Try twelve megapixels. This will give
you consistent wonderful 8x10's and if you need larger you can go as
high as 16x20 with a good custom printer, yes, you could do it
yourself if you get a serious Epson printer and spend the time to
learn how to get the best results, but maybe it's better to just let
Iprintfromhome,
or if you need it framed and mounted
then American Frame is the ticket
Cause they will do the whole magillah
and send it to your very doorstep in double quick time and you can
spend the time you save herding kids or sweeping around The Thing on
the Couch.
Now you'll find out pretty quickly they
don't make twelve megapixel cameras any more, which is a very good
thing for you cause you can get the nifty, neat and cool low-millage
camera which someone with more money and less brains discarded when
they bought that fifty megapixel Canon.
Now let me 'splain something to you,
you do not want the very top of the bar, high-end pro model camera
for a whole bunch of reasons.
Like they still cost more than your
first home, even after they have been discontinued and left behind in
the technology revolution. And the good stuff you want to buy after
you get them will cost almost as much as the body so be cautious.
Also pros treat their equipment like
tools, they take care of it so they can count on it when they need it
even if they are knee deep in a frozen river in Latsuana, ten
thousand miles away from the nearest distributor and they work it
into the ground squeezing every frame out of it until the poor thing
is a broken mess of gears and cone3ctors and they can't even use it
for a paper weight. They do that because it is a tool and tools get
written off on income tax and replaced with new and better tools but
not before they have given the last full measure of devotion.
So if you buy a pro-level camera it
will likely have given it's best long before you got your hands on
it.
Pro equipment is complicated, you can
send a man to Jupiter with less knowledge and technical skill than
getting a Canon D model set right for a back-lit scene with slanting
cross-light and a serious color shift. Do you want to learn how easy
it is to launch a man into space?
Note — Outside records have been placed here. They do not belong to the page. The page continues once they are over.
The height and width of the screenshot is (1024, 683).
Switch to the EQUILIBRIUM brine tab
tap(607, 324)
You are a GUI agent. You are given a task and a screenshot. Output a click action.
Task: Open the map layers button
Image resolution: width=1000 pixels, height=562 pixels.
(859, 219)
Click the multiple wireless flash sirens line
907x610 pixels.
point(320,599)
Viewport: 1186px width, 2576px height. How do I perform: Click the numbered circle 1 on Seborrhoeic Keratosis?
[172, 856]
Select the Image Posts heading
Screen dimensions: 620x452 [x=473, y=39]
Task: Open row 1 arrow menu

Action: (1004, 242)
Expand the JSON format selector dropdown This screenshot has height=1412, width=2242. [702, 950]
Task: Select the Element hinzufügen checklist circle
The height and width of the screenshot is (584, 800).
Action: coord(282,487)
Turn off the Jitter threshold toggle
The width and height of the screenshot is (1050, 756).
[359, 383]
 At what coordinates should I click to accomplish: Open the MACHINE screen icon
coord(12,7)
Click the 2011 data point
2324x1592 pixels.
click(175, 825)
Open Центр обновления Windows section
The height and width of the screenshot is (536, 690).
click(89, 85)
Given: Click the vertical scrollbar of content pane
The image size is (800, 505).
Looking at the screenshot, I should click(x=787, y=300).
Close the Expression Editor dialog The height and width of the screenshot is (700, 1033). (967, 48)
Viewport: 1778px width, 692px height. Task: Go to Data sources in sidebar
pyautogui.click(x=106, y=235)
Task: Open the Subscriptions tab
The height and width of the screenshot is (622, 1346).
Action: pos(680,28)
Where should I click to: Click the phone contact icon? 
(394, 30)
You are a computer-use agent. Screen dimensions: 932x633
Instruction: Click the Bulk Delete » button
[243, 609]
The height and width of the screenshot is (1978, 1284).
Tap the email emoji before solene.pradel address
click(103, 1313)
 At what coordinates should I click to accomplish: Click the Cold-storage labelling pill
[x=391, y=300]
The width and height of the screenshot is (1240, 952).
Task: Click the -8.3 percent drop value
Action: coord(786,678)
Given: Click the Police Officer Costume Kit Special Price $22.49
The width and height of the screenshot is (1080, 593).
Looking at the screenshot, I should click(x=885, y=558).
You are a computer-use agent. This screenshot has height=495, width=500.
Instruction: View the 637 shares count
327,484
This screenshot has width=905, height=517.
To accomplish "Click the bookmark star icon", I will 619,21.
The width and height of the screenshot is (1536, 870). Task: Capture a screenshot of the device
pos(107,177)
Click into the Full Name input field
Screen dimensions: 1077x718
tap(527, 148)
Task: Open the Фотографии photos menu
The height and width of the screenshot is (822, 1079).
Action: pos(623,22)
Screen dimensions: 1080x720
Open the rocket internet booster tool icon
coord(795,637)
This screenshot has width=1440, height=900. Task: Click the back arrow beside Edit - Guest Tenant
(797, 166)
Cause you can do it long before you
get than Canon set right!
Then what do you want?
An entry level or mid-range camera
which has been owned by an up and coming professional yuppie who has
to have all of the latest toys and has no idea how to use them and
gets bored after six weeks and sends it off to the camera's graveyard
and buys another more powerful camera which he still doesn't know how
to use.
So what's the answer? I have three and
they are all good and they all have their quality features and they
all can be had for around two hundred dollars. Now that's what you
spend on a point 'n' shoot pocket stuffer which ill just leave you
grinding your teeth cause it won't do what you want and let's not
forget that you already have a cheap, bad Cranmer in your phone which
you are please not using for serious photography are you, no of
course you wouldn't do such a horrible thing cause you want your
pictures to be useful and you know that a tiny box added on to the
radio is just a gimmick to get you to buy that parking lot sized
phone in the first place.
They are in no order, the Pentax K-x,
the Nikon D90 and the Canon Xsi. They all pack twelve megapixel CMOS
sensors which you do want and they all come with lens mounts so you
can change lenses when you learn how to make use of them and they all
live and breath on the used market for under two hundred dollars.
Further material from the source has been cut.